(TASK DATA begins)

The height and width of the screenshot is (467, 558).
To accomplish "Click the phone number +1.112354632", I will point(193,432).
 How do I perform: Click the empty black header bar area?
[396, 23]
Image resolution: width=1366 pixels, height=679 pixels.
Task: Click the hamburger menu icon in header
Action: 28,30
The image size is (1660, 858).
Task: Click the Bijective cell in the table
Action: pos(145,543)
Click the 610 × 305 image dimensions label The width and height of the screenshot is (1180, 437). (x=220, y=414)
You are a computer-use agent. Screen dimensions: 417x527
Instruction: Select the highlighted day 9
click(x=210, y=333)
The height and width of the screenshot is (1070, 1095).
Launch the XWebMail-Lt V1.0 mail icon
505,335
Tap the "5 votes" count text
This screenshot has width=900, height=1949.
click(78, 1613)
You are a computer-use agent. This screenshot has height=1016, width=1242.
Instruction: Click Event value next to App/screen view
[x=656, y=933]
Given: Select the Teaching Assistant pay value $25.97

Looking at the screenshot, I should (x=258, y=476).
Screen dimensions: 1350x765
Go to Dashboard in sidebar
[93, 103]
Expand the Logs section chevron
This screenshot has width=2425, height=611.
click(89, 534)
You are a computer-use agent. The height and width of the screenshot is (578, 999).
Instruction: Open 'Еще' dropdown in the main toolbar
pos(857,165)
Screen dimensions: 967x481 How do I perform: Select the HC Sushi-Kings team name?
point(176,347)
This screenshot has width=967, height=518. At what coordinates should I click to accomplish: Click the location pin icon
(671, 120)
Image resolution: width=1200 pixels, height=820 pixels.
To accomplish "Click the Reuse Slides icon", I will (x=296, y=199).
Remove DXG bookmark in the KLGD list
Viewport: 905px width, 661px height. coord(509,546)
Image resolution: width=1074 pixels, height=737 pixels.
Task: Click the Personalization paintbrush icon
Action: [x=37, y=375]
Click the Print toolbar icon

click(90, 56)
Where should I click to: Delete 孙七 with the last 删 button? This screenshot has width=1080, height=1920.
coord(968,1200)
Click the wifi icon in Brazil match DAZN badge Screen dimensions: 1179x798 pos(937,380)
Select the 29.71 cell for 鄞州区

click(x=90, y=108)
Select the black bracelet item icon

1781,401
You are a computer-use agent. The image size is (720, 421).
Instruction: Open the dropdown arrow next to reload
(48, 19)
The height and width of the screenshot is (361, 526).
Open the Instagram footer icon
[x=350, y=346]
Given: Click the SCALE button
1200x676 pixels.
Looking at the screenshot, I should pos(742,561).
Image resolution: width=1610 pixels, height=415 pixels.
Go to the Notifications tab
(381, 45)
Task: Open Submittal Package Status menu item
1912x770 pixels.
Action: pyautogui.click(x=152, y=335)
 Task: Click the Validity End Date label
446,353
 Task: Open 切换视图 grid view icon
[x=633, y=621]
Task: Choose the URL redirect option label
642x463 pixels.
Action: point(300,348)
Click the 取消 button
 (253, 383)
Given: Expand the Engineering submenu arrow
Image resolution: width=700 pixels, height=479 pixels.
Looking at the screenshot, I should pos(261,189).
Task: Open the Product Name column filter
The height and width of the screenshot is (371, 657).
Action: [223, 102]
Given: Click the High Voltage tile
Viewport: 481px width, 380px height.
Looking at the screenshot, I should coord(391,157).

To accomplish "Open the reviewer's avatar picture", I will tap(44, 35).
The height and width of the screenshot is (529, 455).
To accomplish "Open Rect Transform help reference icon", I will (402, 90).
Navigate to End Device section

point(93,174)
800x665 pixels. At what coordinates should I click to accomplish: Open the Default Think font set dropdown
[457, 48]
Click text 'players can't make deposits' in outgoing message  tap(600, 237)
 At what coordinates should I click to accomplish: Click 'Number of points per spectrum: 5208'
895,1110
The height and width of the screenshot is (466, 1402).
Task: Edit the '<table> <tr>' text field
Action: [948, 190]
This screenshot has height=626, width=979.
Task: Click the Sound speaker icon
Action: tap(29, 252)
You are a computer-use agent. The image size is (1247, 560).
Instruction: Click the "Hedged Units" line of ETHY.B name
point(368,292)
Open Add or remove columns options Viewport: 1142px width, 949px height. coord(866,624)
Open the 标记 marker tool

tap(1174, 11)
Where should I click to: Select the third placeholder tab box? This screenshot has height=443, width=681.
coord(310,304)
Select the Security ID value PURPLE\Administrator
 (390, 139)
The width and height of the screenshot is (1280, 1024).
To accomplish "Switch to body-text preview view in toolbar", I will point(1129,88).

(TASK DATA ends)

- _TASK ITEM_
A line counts if it holds the word "agent". How many lines of the entries count? Give the number only.

- _RESULT FOR THIS TASK_
5